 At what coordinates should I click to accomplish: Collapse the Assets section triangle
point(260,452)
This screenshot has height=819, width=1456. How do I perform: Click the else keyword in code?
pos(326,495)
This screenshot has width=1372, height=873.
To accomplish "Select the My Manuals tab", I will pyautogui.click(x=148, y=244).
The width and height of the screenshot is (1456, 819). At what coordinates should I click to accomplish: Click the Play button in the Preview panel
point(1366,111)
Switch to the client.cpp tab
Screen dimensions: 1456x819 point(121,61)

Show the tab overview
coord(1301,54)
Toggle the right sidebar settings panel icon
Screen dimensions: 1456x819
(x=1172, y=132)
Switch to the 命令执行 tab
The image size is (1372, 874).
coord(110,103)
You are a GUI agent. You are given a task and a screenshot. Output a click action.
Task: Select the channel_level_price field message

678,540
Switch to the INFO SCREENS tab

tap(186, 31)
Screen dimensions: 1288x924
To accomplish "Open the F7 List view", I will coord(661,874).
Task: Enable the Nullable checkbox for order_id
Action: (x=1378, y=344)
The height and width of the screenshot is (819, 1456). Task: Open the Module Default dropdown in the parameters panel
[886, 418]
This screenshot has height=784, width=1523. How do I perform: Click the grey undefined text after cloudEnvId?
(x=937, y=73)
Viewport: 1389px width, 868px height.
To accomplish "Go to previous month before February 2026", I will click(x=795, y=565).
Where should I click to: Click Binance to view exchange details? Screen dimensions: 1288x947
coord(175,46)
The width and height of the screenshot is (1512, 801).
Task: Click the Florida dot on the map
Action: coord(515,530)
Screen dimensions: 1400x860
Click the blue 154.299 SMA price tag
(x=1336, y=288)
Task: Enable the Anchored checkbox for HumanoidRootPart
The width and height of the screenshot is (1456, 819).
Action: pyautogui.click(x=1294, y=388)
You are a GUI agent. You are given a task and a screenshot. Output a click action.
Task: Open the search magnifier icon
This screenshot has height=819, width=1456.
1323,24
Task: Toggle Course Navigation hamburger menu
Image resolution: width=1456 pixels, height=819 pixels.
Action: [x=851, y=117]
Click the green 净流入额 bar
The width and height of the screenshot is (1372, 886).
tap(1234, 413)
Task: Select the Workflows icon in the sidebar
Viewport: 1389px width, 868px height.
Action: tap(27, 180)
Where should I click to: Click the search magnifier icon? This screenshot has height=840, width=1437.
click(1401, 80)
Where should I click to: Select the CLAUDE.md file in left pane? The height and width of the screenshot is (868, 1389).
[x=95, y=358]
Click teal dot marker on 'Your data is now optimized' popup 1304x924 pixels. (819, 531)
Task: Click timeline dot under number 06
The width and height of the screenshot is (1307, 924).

★ ★ ★ ★ ★

Exercise: Everything from the line with "Click teal dot" through the last line of the data is to be retyped verbatim, with no other text.

Answer to this exercise:
Click teal dot marker on 'Your data is now optimized' popup 1304x924 pixels. (819, 531)
Task: Click timeline dot under number 06
The width and height of the screenshot is (1307, 924).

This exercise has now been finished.